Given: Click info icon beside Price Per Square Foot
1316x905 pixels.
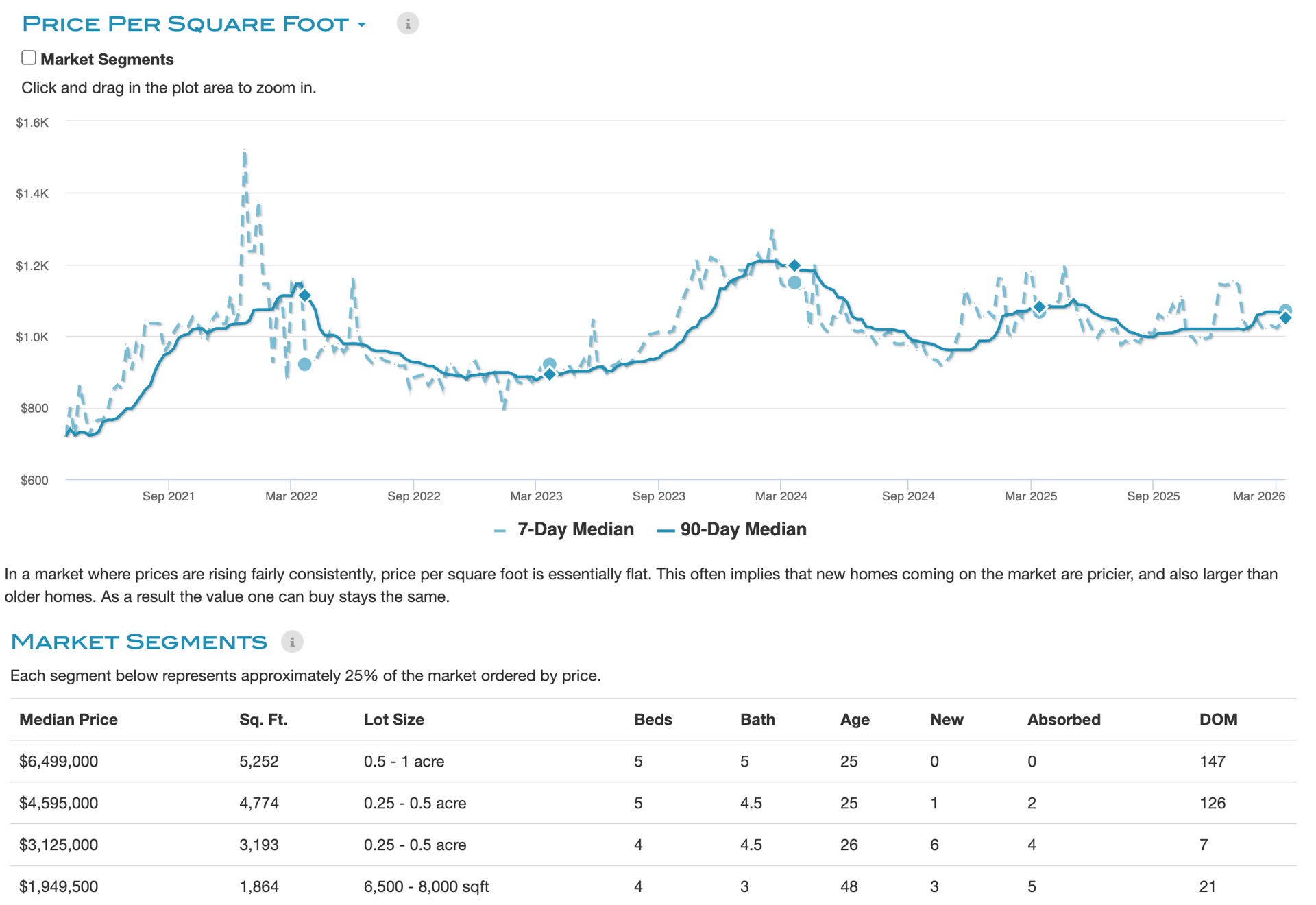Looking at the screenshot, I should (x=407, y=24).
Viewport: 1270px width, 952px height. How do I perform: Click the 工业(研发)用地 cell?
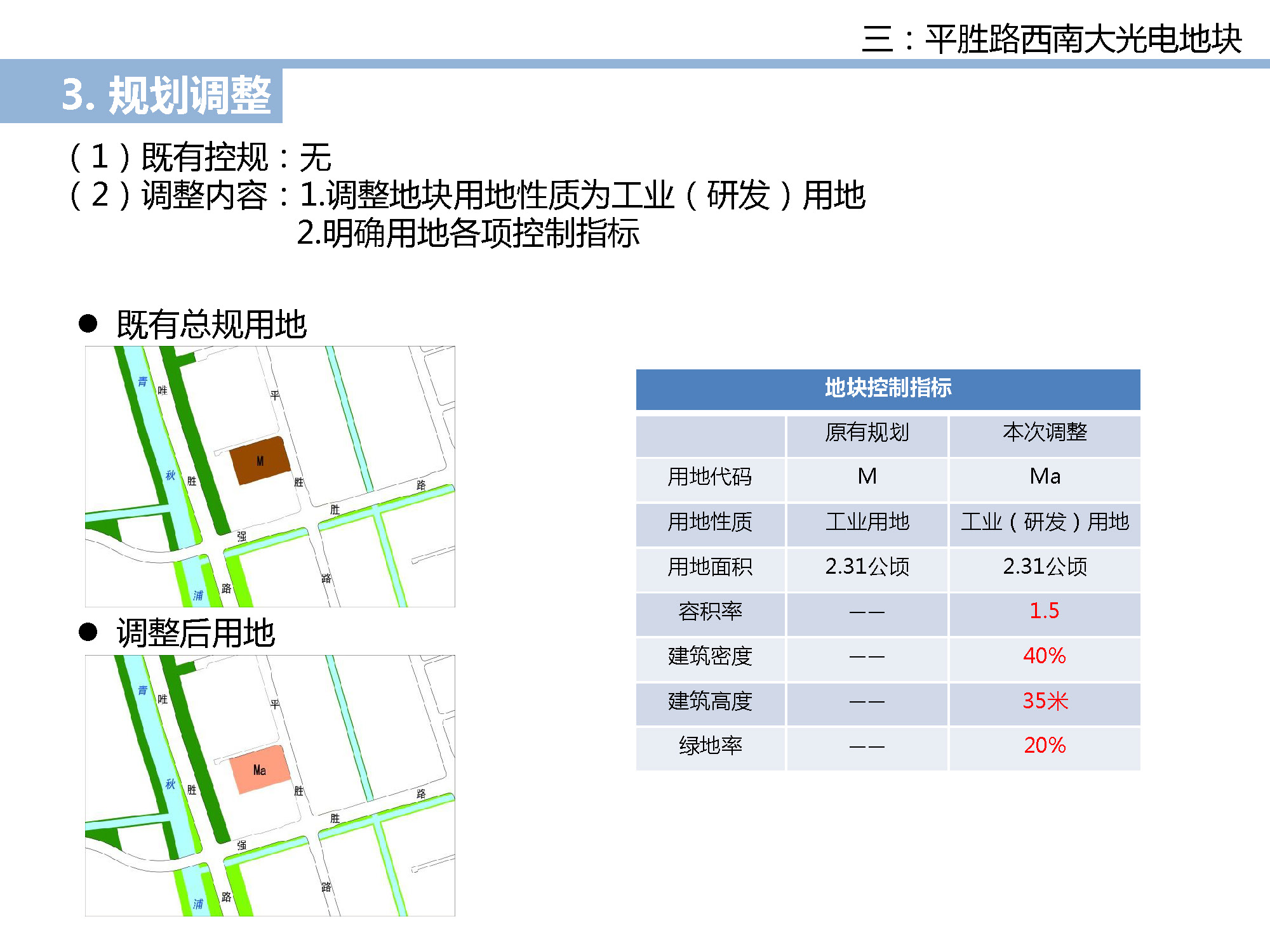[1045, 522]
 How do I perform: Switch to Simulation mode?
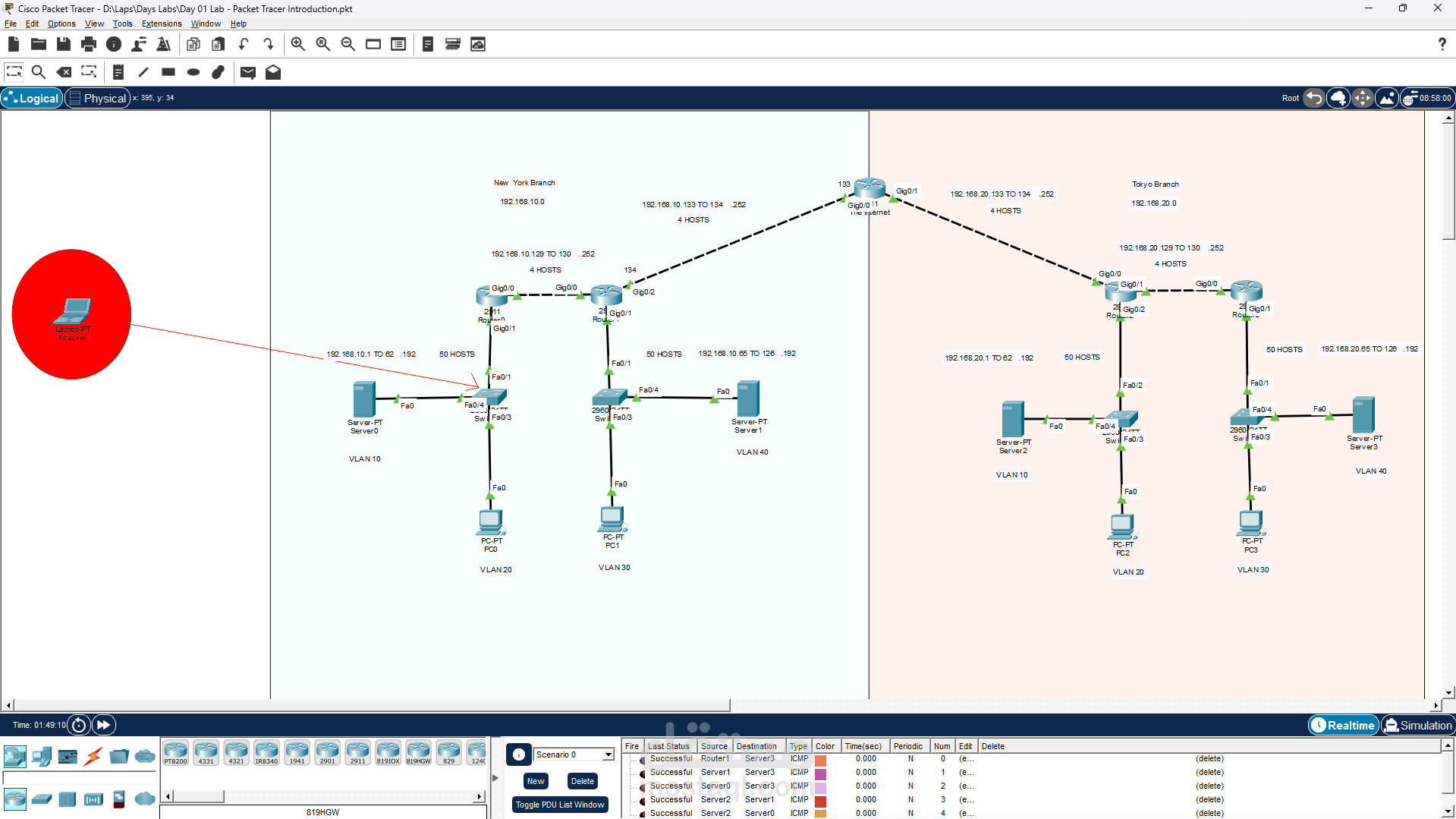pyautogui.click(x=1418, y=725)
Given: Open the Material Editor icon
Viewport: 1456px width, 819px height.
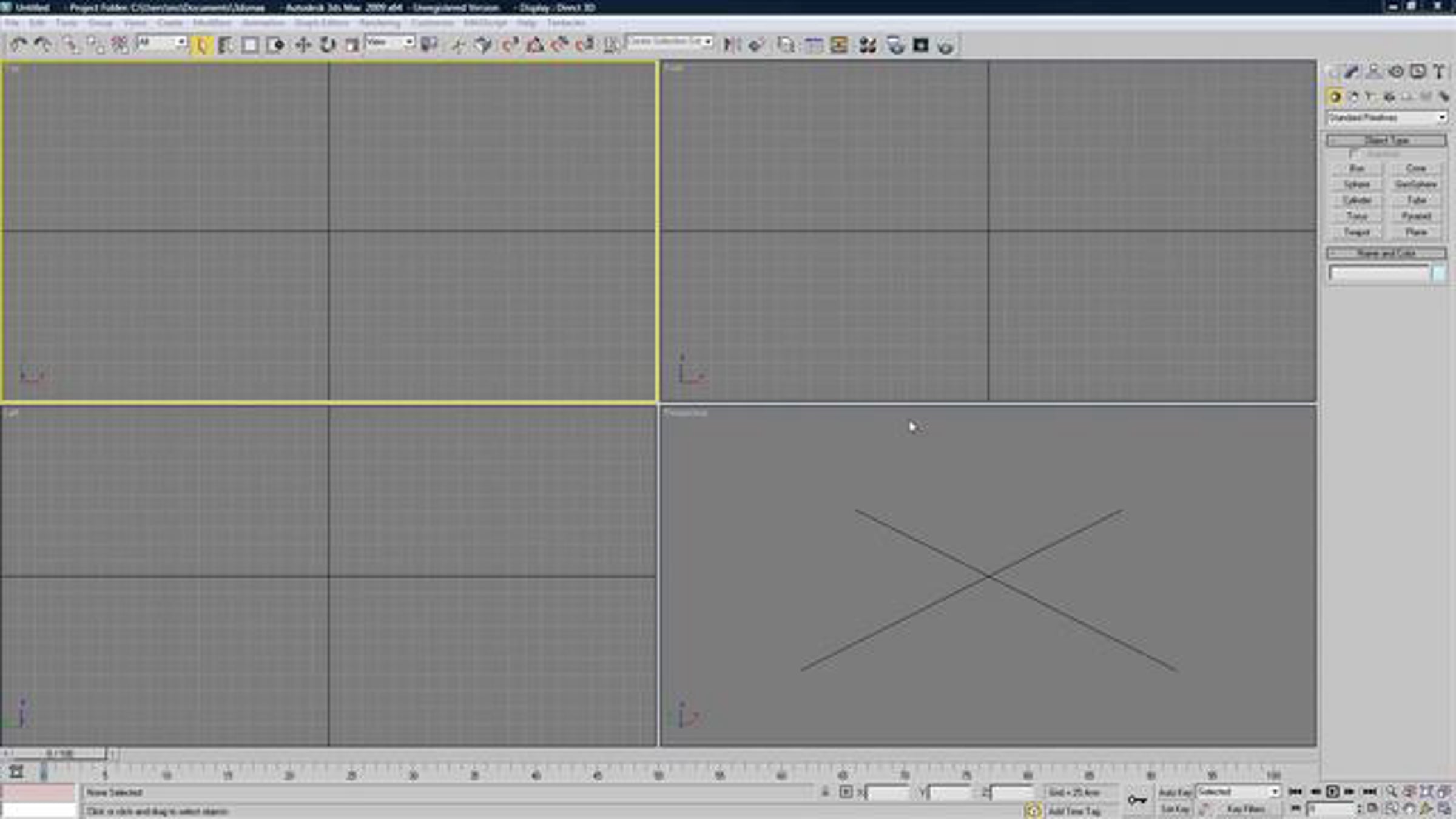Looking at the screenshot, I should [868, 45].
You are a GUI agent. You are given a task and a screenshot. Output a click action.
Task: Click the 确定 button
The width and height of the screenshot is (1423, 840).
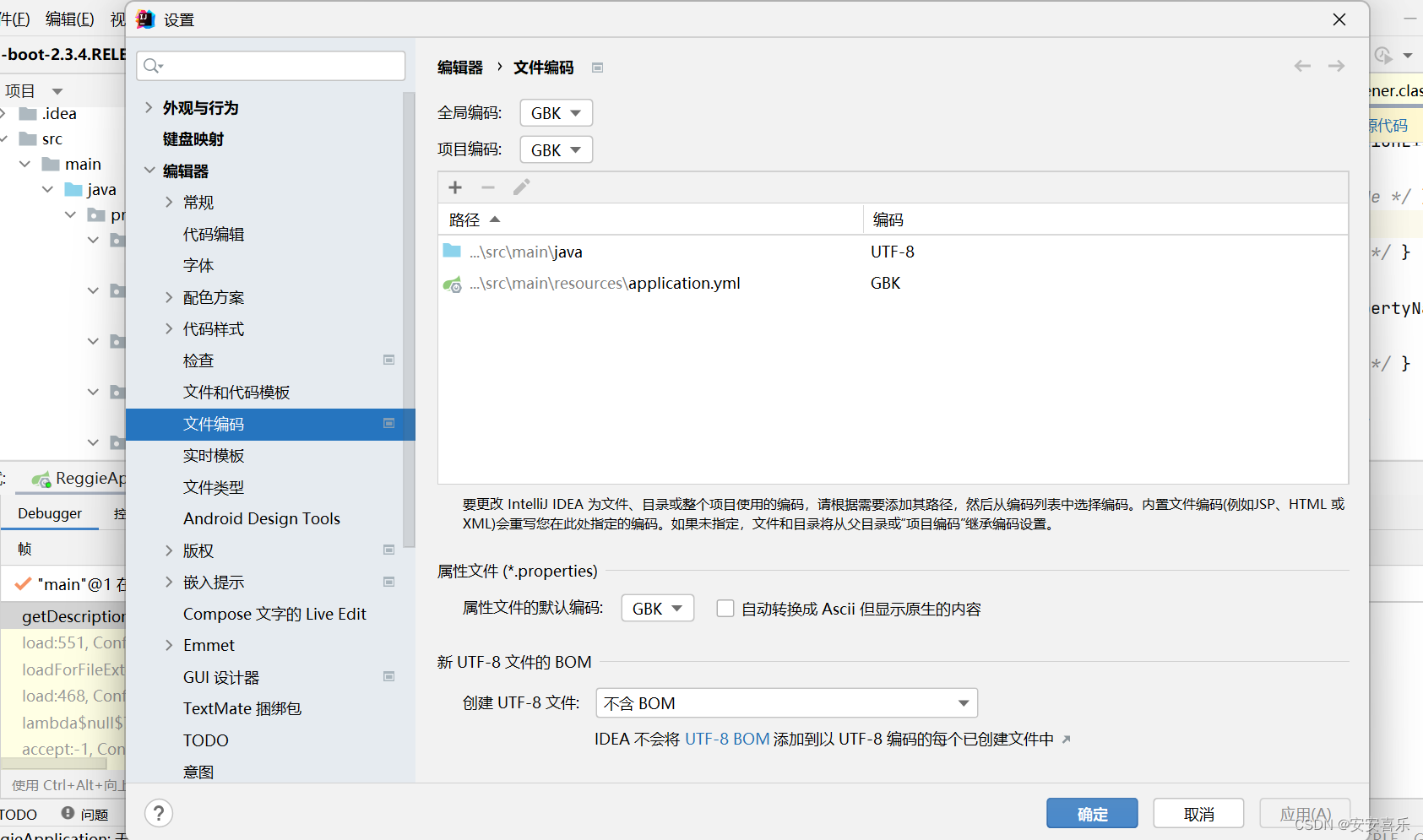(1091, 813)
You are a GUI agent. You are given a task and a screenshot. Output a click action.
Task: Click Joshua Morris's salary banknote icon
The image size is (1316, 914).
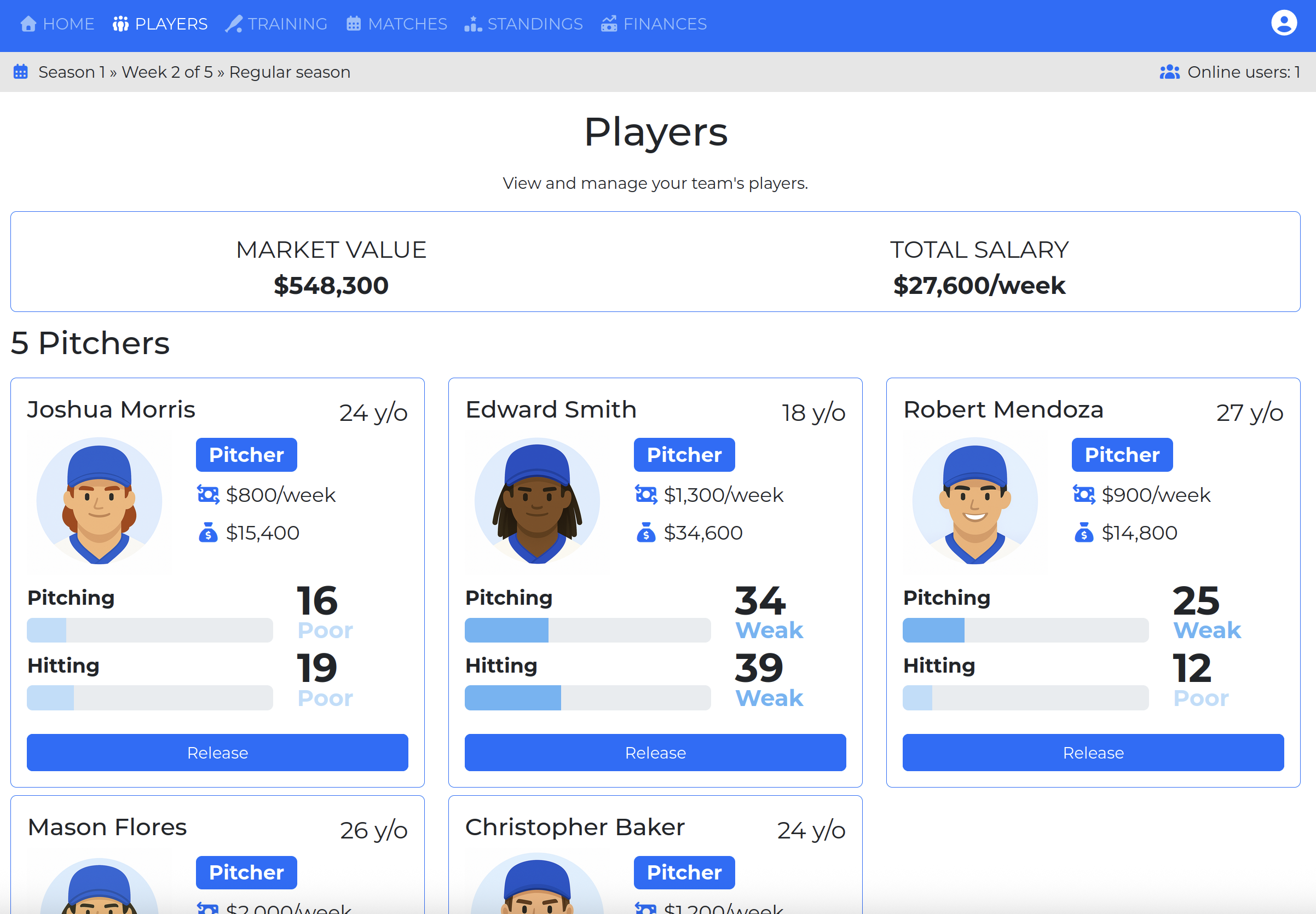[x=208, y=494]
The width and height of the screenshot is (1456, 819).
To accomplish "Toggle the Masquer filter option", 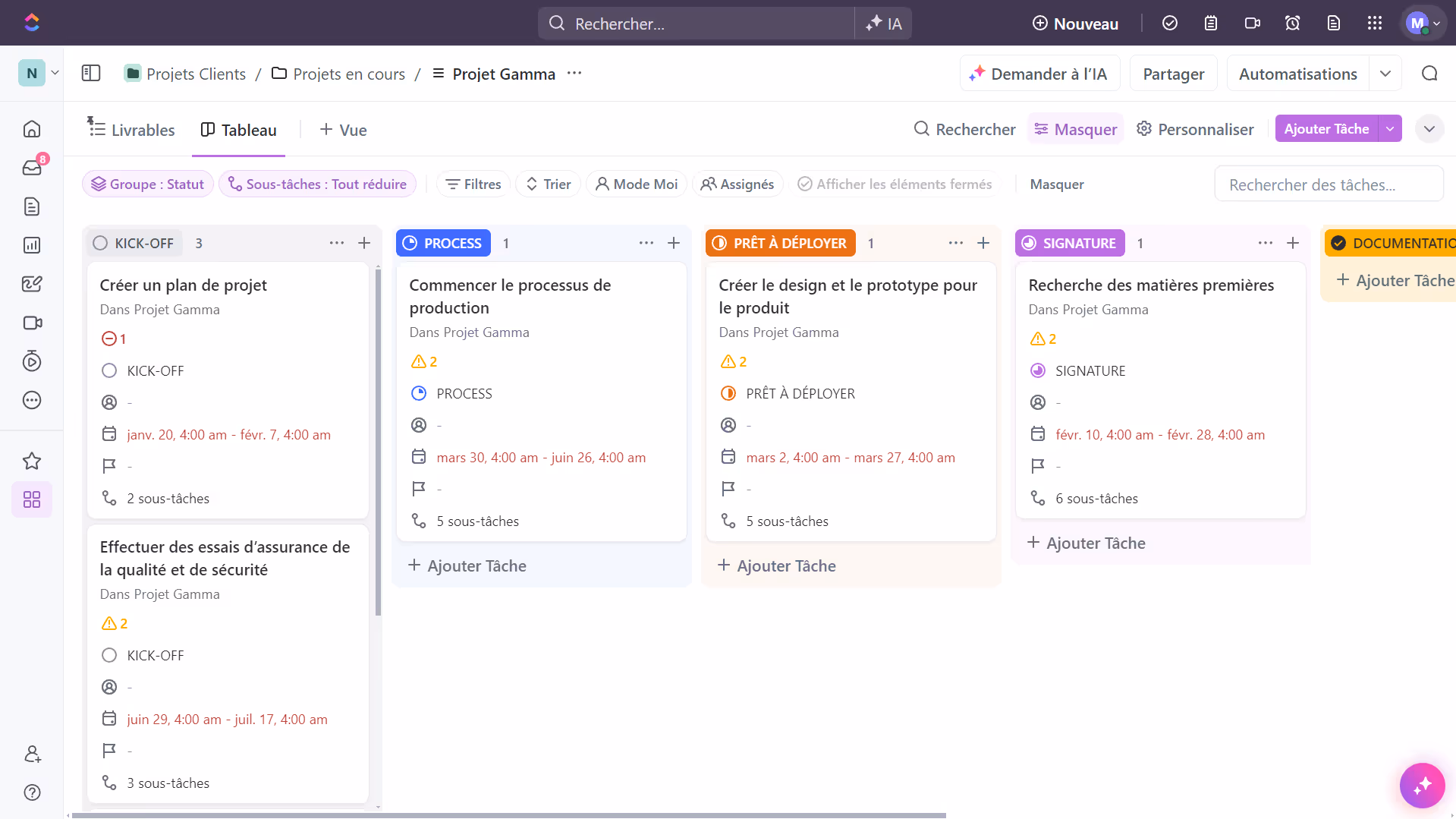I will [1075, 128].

——

PROBLEM TO SOLVE.
The answer must be every line of the records above that holds the word "icon".

SOLUTION.
Given: Click info icon beside Price Per Square Foot
Given: Open the Material Editor icon
Task: Click Joshua Morris's salary banknote icon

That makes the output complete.